Texte du document:
Plaignant
Guy Falardeau
Mis en cause
Bernard Champoux, rédacteur en
chef, et Le Nouvelliste (Jean Sisto, président et éditeur)
Résumé de la plainte
Le plaignant qui est pédiatre,
porte plainte contre Le Nouvelliste et son rédacteur en chef Bernard
Champoux. Il reproche d’abord à ce dernier, son éditorial intitulé
« Le Ritalin au banc des accusés » publié le 1er
juin 1998. Selon le plaignant, ce texte de Bernard Champoux contient des
erreurs factuelles et présente certaines opinions discutables comme autant de
faits non contestés.
Le plaignant reproche ensuite au
journal et à son éditorialiste, d’avoir publié une réplique à sa lettre au
lecteur, en date du 4 juin, réplique qui fait allusion à des
« insultes et impolitesses » qui ont été expurgées du
texte. Ce faisant, le plaignant considère que les lecteurs ne peuvent pas
distinguer entre « l’ironie » qu’il admet avoir utilisée
dans sa lettre, et la grossièreté que suggèrent les mots « insultes
et impolitesses ».

Objectif visé:
Répondez brièvement aux questions suivantes à partir du texte de la plainte :
1. Quelle profession exerce le plaignant ?
2. À quelle date l'éditorial de Bernard Champoux a-t-il été publié ?
3. Quels mots de la réplique suggèrent, selon le plaignant, la grossièreté ?
La liste ci-après n'a aucun lien avec le texte de la plainte.

Contenu des données:
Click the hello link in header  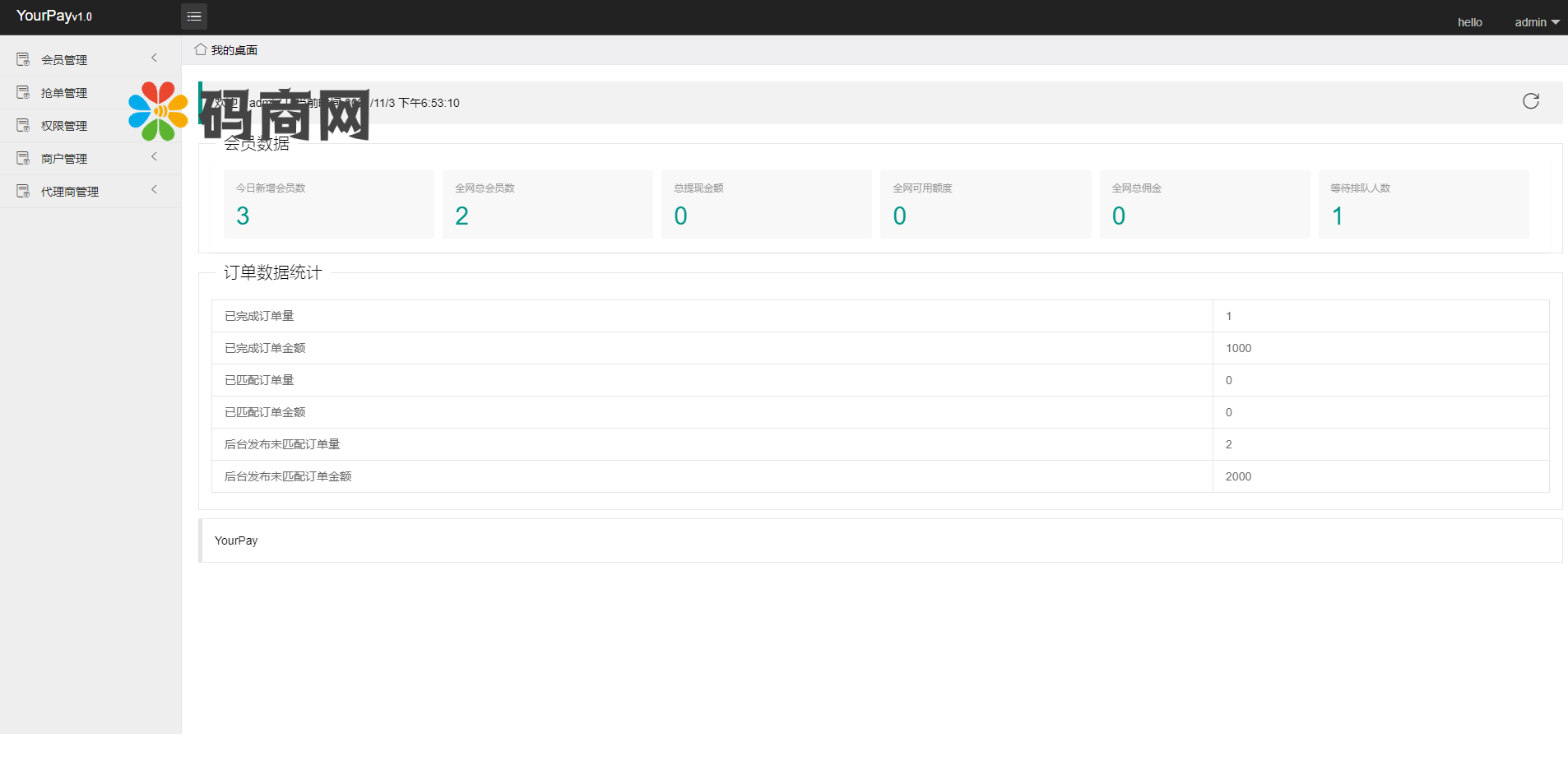[x=1469, y=22]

Tâche réalisée:
1. Il est pédiatre.
2. Le 1er juin 1998.
3. Les mots « insultes et impolitesses ».